Data Protection Officer Contact: Not applicable for small-scale personal data processing

7.2 California (CCPA/CPRA)

If you are a California resident, you have rights under the California Consumer Privacy Act:

  • Right to know: What personal information we collect and how it's used
  • Right to delete: Request deletion of your personal information
  • Right to opt-out: Opt out of the sale of personal information (we do not sell personal information)
  • Right to non-discrimination: We will not discriminate against you for exercising your privacy rights

To exercise these rights: Contact us at contact@monisub.com

7.3 Other Regions

We comply with applicable privacy laws in all regions where we operate, including:

  • United Kingdom (UK GDPR)
  • Canada (PIPEDA)
  • Australia (Privacy Act)
  • India (Personal Data Protection Bill/Act when enacted)

8. Cookies and Tracking Technologies

8.1 Cookies We Use

Essential Cookies:

  • Refresh Token Cookie: HTTP-only cookie storing JWT refresh token (7-day expiration)
    • Purpose: Maintain your login session securely
    • Expiration: 7 days or when you log out
    • Cannot be disabled as they are essential for authentication

We do NOT use:

  • Analytics cookies or tracking pixels
  • Advertising cookies
  • Third-party tracking technologies
  • Social media tracking pixels

8.2 Managing Cookies

You can configure your browser to refuse cookies, but this will prevent you from using MoniSub as authentication requires cookie support.

For more information, see our Cookie Policy.

9. Children's Privacy

MoniSub is not intended for individuals under the age of 18. We do not knowingly collect personal information from children under 18. If you are a parent or guardian and believe your child has provided us with personal information, please contact us immediately, and we will delete such information from our systems.

10. International Data Transfers

MoniSub operates globally and may transfer your data to countries outside your country of residence, including the United States. These countries may have different data protection laws than your country.

When we transfer personal data internationally, we implement appropriate safeguards, including:

  • Standard contractual clauses approved by the European Commission
  • Ensuring third-party processors comply with GDPR and equivalent standards
  • Encryption in transit and at rest

11. Third-Party Links

The Service may contain links to third-party websites or services (e.g., subscription service websites). We are not responsible for the privacy practices of these third parties. We encourage you to review the privacy policies of any third-party sites you visit.

____________

What you need to do:
According to the MoniSub privacy policy excerpt, when does the refresh token cookie expire?

Dataset section:
____________

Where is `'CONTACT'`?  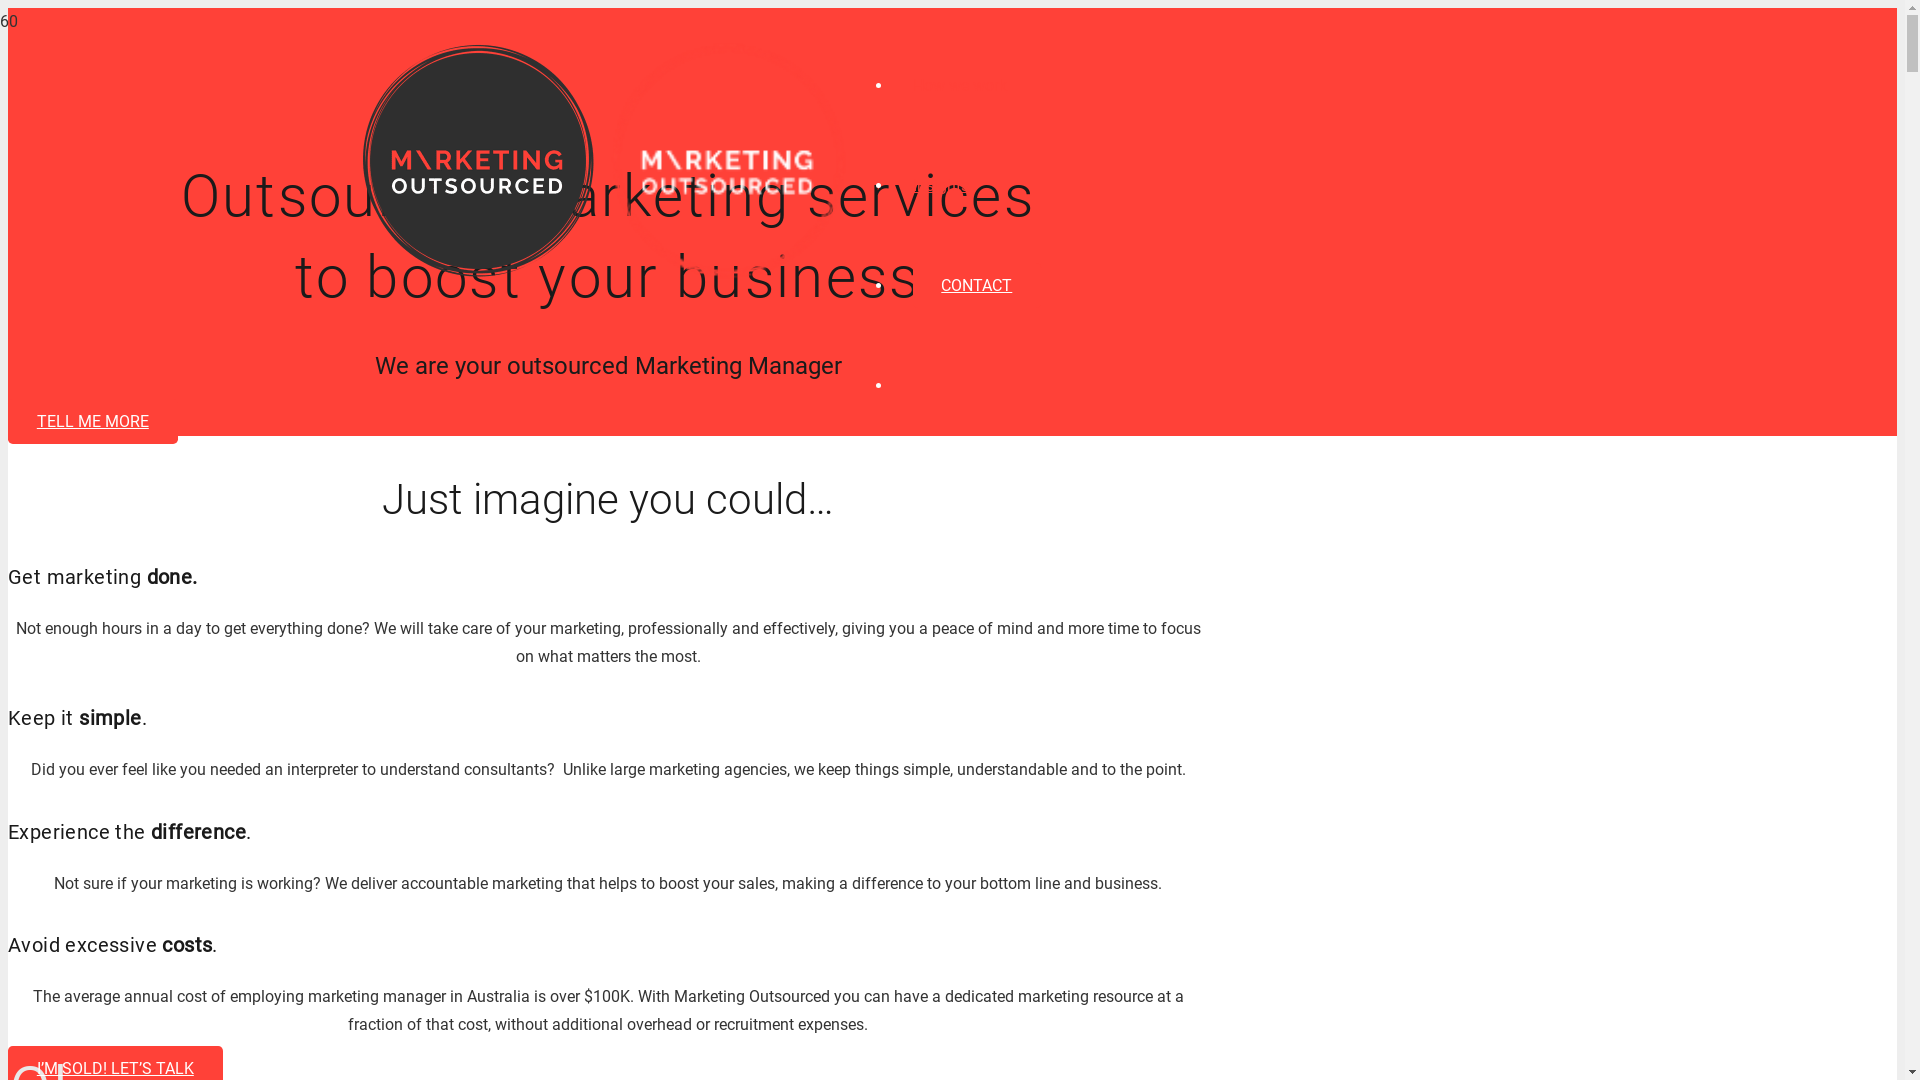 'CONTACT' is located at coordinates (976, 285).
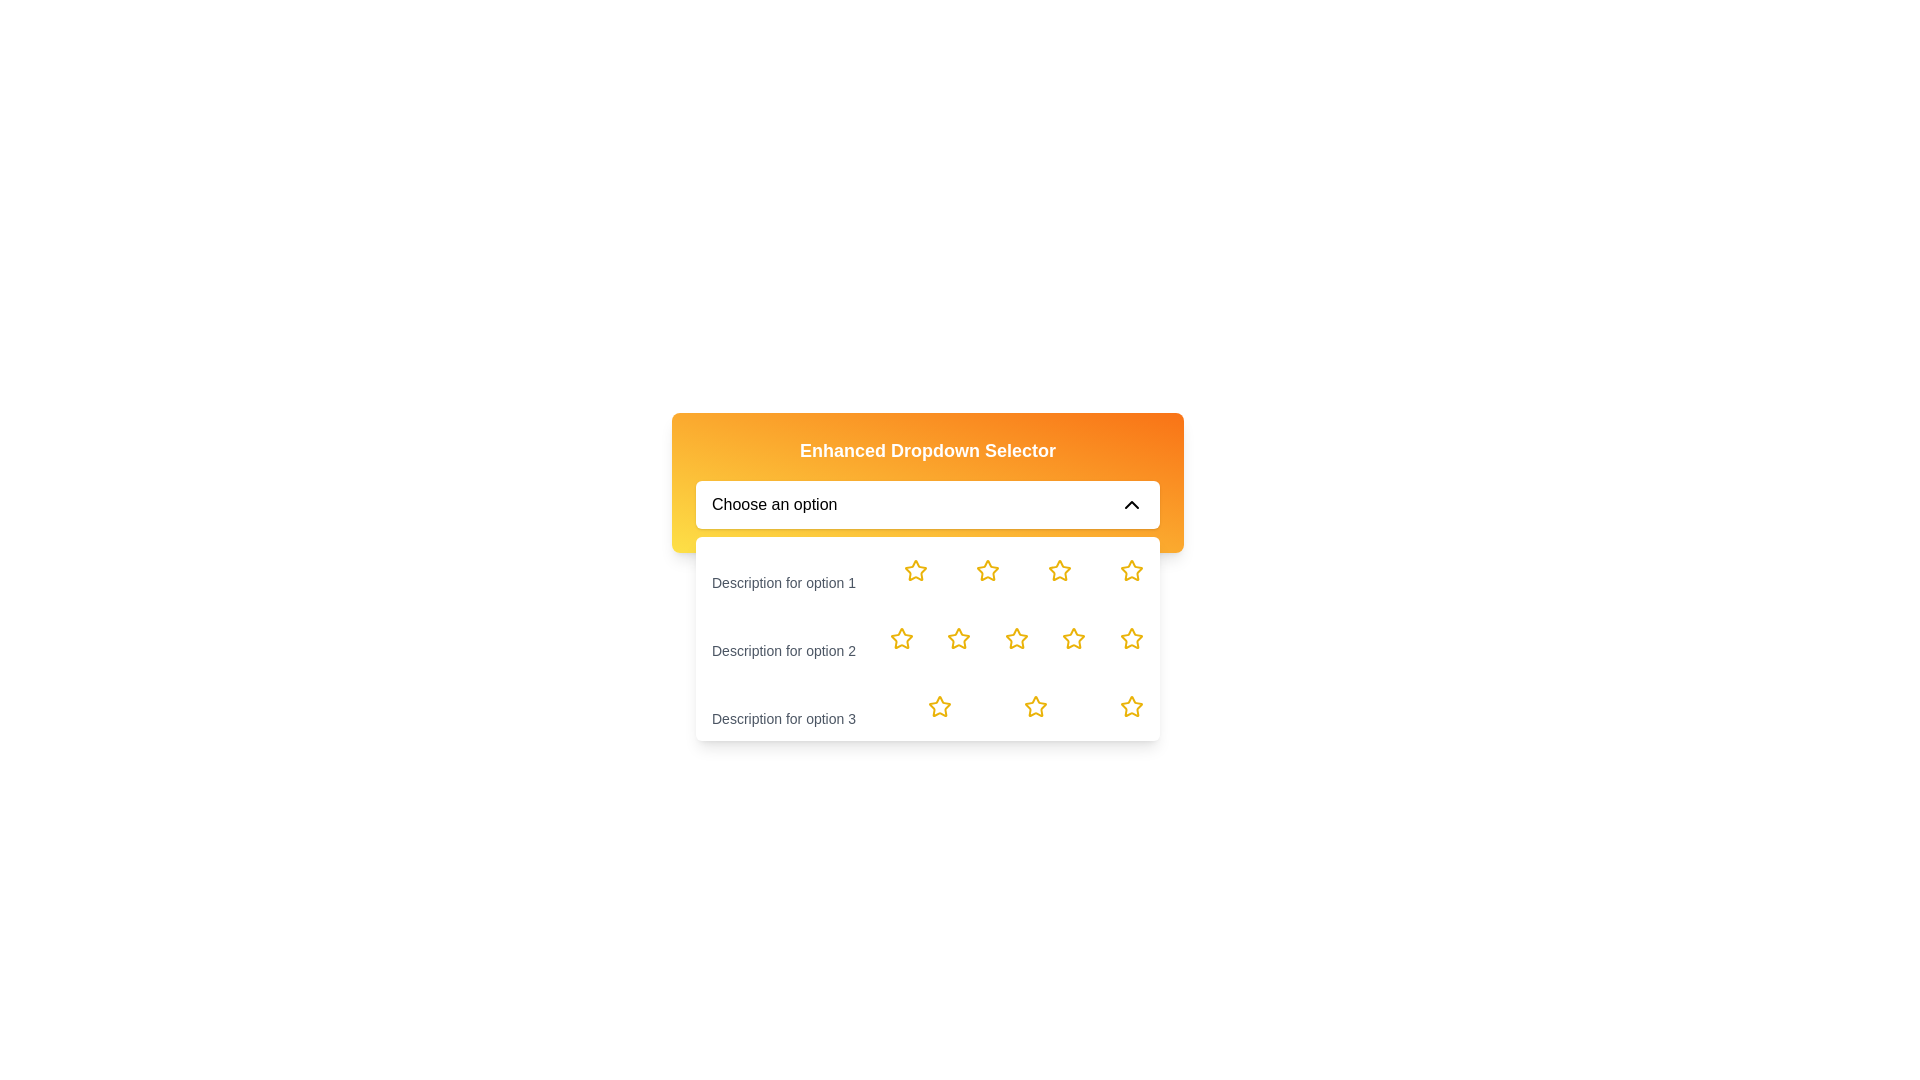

____________

Solved problem:
After 7 days or when you log out.